Machine Learning/Learning Center/Dimensionality Reduction/Metric Learning

Metric Learning

Elevate from dimensionality reduction to learning optimal distance metrics. Understand how to learn metrics that make similar samples closer and dissimilar samples farther apart.

Module 9 of 9

Advanced Level

100-120 min

What is Metric Learning?

Metric learning goes beyond dimensionality reduction by directly learning an optimal distance metric for a specific task. Instead of finding a low-dimensional space, metric learning learns a distance function that makes similar samples close and dissimilar samples far apart.

Key Insight

Every low-dimensional space corresponds to a distance metric.
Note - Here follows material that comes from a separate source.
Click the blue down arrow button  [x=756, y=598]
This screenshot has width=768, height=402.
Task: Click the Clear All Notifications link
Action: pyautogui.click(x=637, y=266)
Metric learning skips the dimensionality reduction step and directly learns the optimal metric, which can incorporate supervised information and domain knowledge.

Evolution of Distance Metrics

Distance metrics have evolved from simple to sophisticated:

1. Euclidean Distance

dist_{ED}^2(x_i, x_j) = \|x_i - x_j\|_2^2 = \sum_{u=1}^d (x_{iu} - x_{ju})^2

All features weighted equally. Simple but ignores feature importance and correlations.

2. Weighted Euclidean Distance

dist_{WED}^2(x_i, x_j) = \sum_{u=1}^d w_u (x_{iu} - x_{ju})^2 = (x_i - x_j)^T W (x_i - x_j)

Diagonal weight matrix $W$ allows different feature importance, but still ignores feature correlations.

3. Mahalanobis Distance

dist_{Mah}^2(x_i, x_j) = (x_i - x_j)^T M (x_i - x_j)

General symmetric positive semi-definite matrix $M$ (metric matrix) captures feature importance and correlations. This is what metric learning optimizes.

Constraint: $M \succeq 0$ (positive semi-definite) ensures distance properties (non-negativity, symmetry, triangle inequality).

Neighborhood Component Analysis (NCA)

NCA is a supervised metric learning method that optimizes the leave-one-out accuracy of kNN classification.

Objective Function

For a projection matrix $P$ where $M = P P^T$ , the probability that sample $i$ is correctly classified by its neighbors:

p_i = \sum_{j \in \Omega_i} \frac{\exp(-\|P^T x_i - P^T x_j\|_2^2)}{\sum_l \exp(-\|P^T x_i - P^T x_l\|_2^2)}

Where $\Omega_i$ is the set of samples with the same class as $x_i$ .

NCA maximizes the sum of these probabilities:

\max_P \sum_{i=1}^m p_i

Constrained Metric Learning

Incorporate domain knowledge through constraints on similar and dissimilar pairs:

Optimization Problem

Given sets of similar pairs $\mathcal{M}$ (must-link) and dissimilar pairs $\mathcal{C}$ (cannot-link):

\min_M \sum_{(x_i, x_j) \in \mathcal{M}} \|x_i - x_j\|_M^2

Subject to:

\sum_{(x_i, x_k) \in \mathcal{C}} \|x_i - x_k\|_M^2 \geq 1, \quad M \succeq 0

This minimizes distances between similar pairs while ensuring dissimilar pairs are far apart, solved via convex optimization.

Advantages of Metric Learning

Task-Specific Optimization

Learns metrics optimized for specific learning tasks (e.g., kNN classification accuracy) rather than generic variance preservation.

Supervised Information

Can incorporate class labels, pairwise constraints, or domain knowledge to guide metric learning.

No Explicit Dimensionality Reduction

Works directly in original space, but if $M$ has rank $d'$ , it implicitly performs dimensionality reduction.